= Task to carry out =
Starting at the line that contains "Open Modify Lookups", write out every line to the end of the records below exactly, and leave out the pictures.

[Screenshot grounding data]
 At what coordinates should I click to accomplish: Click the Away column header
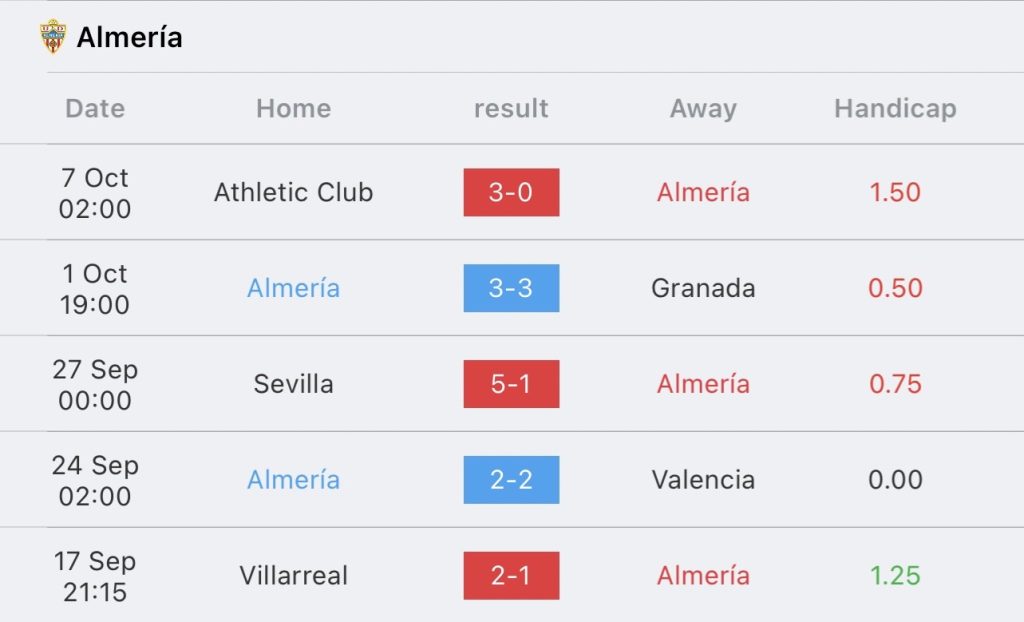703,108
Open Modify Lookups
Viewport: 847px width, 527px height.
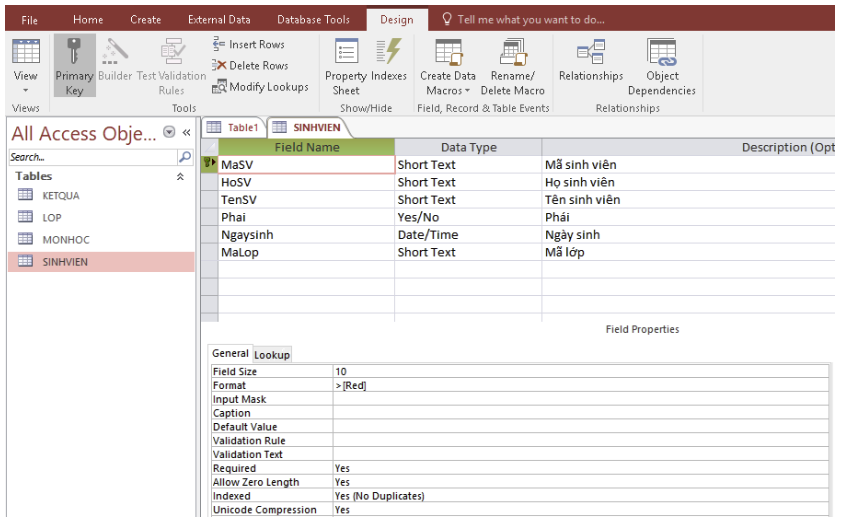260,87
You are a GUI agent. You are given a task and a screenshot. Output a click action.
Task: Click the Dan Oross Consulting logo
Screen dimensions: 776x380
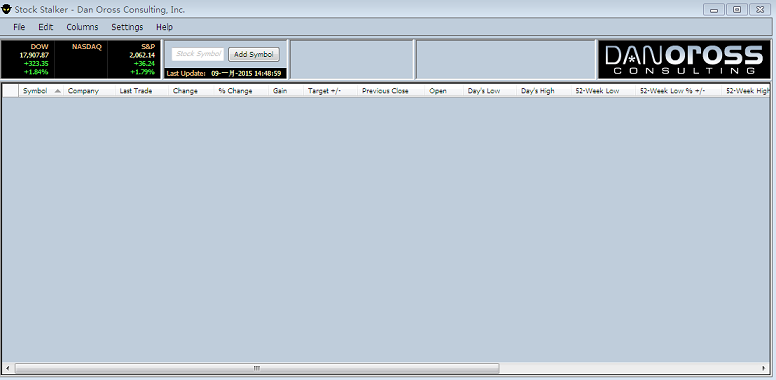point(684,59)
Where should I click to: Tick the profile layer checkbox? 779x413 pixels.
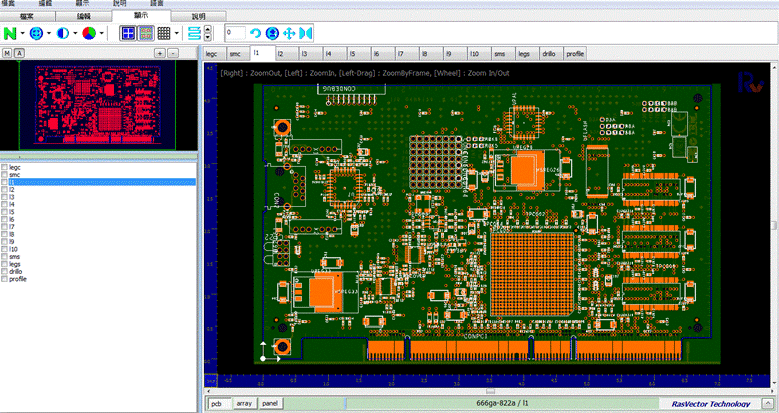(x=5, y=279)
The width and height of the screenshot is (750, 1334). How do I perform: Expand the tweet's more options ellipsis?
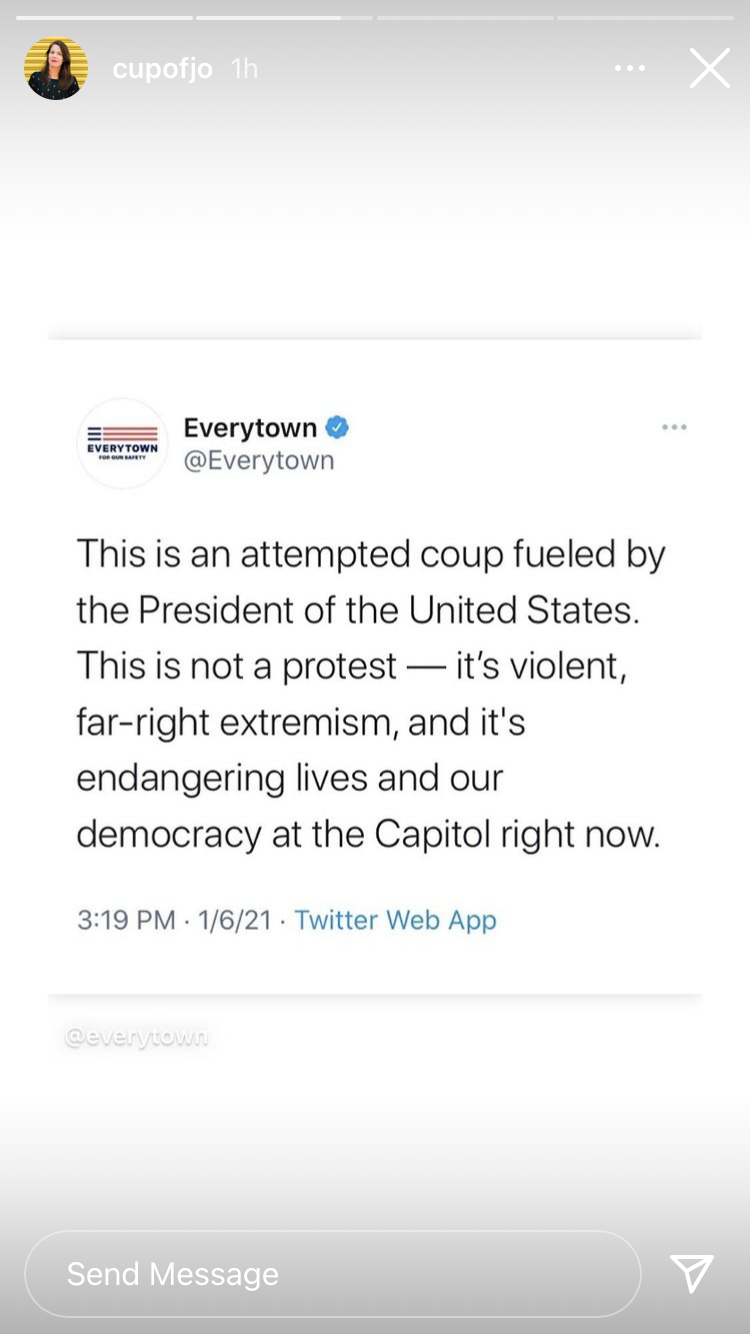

= The answer =
Open Modify Lookups
Viewport: 847px width, 527px height.
260,87
You are a GUI agent. You are given a task and a screenshot. Output a click action.
Task: Click the Dan Oross Consulting logo
Screen dimensions: 776x380
point(684,59)
Where should I click to: Tick the profile layer checkbox? 779x413 pixels.
(x=5, y=279)
The width and height of the screenshot is (750, 1334). How do I perform: Expand the tweet's more options ellipsis?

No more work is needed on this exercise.